Cheryl Pope
Chicago, IL
December 15, 2017 - January 20, 2018
Artist Statement
THE PHYSICALITY OF THE DOCUMENT
weight can sift shift and fall on shoulders saturate disturb and yet rupture invisible.
The role of the artist is to make the invisible felt.
To help a people understand their experience.
To document this search and understanding.
To challenge, question, and ask.
To shed light in dark places.
To listen.
I describe myself interchangeably as a poet, an artist, and a designer. I work fluidly connecting disciplines materially, contextually, and collaboratively.
I often frame my work as poetic journalism, documenting what is not told in traditional forms of journalism, i.e. live news, written news, but rather documenting the felt experience, the affects, the lived, the physical, the psychological, and the spiritual.
I also think of my practice as a continuous form of provocative research, nothing is conclusive, but rather is searching to understand, to surface more, to ask, listen, and ask again more.
I believe listening to be the most political act. Listening with the body, with all the senses, keenly, and acutely for the individual and obtuse for a group, a community, a society.
The act of listening is the foundation of my practice. It is listening to language, body language, relationships, histories, objects that contain meaning, that speak power, that tell lies, or hide truths, noticing, asking, and interpreting the poetics, the mapping, and remembering… But this lens of listening isn't a garment to take on or offbut rather it is my skin, permanent, attentive, in time, asking, listening, feeling, holding, and performing.
My work is rooted in the body, and I look to materials to speak of the body for the body, to hold the body. I see materials as a body, each with physical characteristics and historical aesthetics that reveal a psychology, a power, and a vulnerability.
My research responds to my direct experience living in Chicago, which is at the center of issues of inequality, segregation, discrimination, police brutality, abuse of power, injustice, violence and political corruption.
For the past 13 years I have worked with non for profits and collaborated with young artists from neighborhoods across Chicago responding to the violence, injustice, and its impact specifically on youth.

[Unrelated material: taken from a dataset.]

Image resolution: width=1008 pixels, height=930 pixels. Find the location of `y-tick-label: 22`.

It is the youth in Chicago that are keeping the torch of hope lit, are breaking down barriers of narrowed and limited ways of identifying the body, and forming collectives that support one another with platforms to speak and hear truths. It has and continues to be the biggest honor for me to collaborate with them, to receive their trust, and to share in their actions of hope, truth, and persistent call for justice.
I am committed to challenging and confronting the politics of identity, using art and design as an instrument of power and potential to provoke and instigate change, equality, and the celebration of difference.

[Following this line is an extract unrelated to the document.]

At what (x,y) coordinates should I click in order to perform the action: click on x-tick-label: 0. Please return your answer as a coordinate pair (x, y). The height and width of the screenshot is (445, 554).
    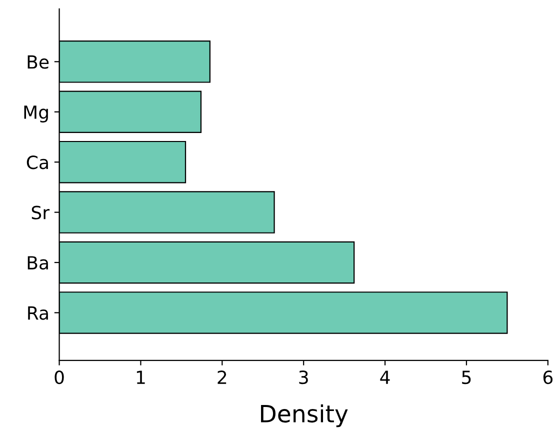
    Looking at the image, I should click on (59, 377).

Cheryl Pope is a visual artist focused in sculpture, installation, and performance.
Her work questions and responds to issues of identity as it relates to the individual and the community, specifically in regards to race, gender, class, history, power and place. Her practice emerges from the act and politics of listening.
Pope received her BFA and MD from the School of the Art Institute Chicago, where she is now a full time Professor in the Fashion Department. She is represented by Monique Meloche Gallery in Chicago, and Galleria Bianconi in Milan. Pope studied under the artist Nick Cave for 12 years, was a teaching artist at the Museum of Contemporary Art for 7 years, and worked in multiple community based organizations throughout Chicago since 2003. After winning the Chicago Golden Gloves Boxing Tournament in 2014, Pope continues to train and teach boxing to youth in communities and adults at SOHO House Chicago.